Tuning In
Imagine how wonderful it must be to hear, "Honey I love this one. It's really good." Those are those are the words of Father Pink whenever his pop songstress daughter needs pre-release assurance. Amid the storms of the music world, her comfort comes from knowing, "[Dad] doesn't preach to me how I could make it better. He just likes it."
Now consider how different the situation of children who have to learn who their father was through his music and what others tell you of his life. Such is the situation for 12-year-old Christopher Wallace Jr., son of Notorious B.I.G./Biggie Smalls, who will play his father in an upcoming biopic. The large-boned rapper was assassinated when his son was four months old.

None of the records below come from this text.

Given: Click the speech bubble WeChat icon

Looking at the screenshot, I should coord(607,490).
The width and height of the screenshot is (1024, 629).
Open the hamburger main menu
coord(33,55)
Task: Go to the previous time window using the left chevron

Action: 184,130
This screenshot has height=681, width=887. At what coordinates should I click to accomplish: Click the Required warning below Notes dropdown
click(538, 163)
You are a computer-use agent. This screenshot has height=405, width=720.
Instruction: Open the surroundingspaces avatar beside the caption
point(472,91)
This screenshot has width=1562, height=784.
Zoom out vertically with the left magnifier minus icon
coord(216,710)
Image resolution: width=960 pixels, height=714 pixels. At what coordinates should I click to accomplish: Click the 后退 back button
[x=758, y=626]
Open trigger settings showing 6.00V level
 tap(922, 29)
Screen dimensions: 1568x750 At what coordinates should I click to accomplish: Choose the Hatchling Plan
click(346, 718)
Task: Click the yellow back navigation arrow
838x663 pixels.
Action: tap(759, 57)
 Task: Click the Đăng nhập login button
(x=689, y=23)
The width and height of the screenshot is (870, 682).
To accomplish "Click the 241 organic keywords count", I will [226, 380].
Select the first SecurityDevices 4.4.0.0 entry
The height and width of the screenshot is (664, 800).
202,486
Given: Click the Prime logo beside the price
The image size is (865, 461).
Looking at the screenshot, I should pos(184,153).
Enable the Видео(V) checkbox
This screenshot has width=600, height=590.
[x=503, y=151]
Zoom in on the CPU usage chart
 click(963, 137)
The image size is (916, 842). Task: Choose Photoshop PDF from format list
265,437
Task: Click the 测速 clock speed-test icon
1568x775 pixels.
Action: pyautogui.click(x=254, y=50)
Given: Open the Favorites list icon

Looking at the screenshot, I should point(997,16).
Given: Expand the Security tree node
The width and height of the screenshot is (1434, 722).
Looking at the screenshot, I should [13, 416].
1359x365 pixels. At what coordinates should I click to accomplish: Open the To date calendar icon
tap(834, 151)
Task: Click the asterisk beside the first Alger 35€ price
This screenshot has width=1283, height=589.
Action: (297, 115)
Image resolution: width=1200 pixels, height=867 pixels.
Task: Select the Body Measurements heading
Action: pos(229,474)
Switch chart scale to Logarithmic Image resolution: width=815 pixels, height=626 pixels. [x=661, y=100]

That killing was more dramatic in terms of biography than the lung cancer that killed Nat King Cole at age 45 in 1965, but not in terms of impact, stealing him from his then three-and-a-half-year-old twins. Unlike Biggie Jr., the Coles have memories of the father they lost, although the mists of time might have spiced them somewhat, at least as told by daughter Casey: "...when he would walk into the house he would carry both of us up the stairs in the palm of his hands, and he would like be singing a song." And in his memory they want that song to carry on through their foundation, Nat King Cole Generation Hope Foundation, that they established to honor him and aid music education in schools.
Still, dead or alive, the music lives. And when it does, so does the father through the child.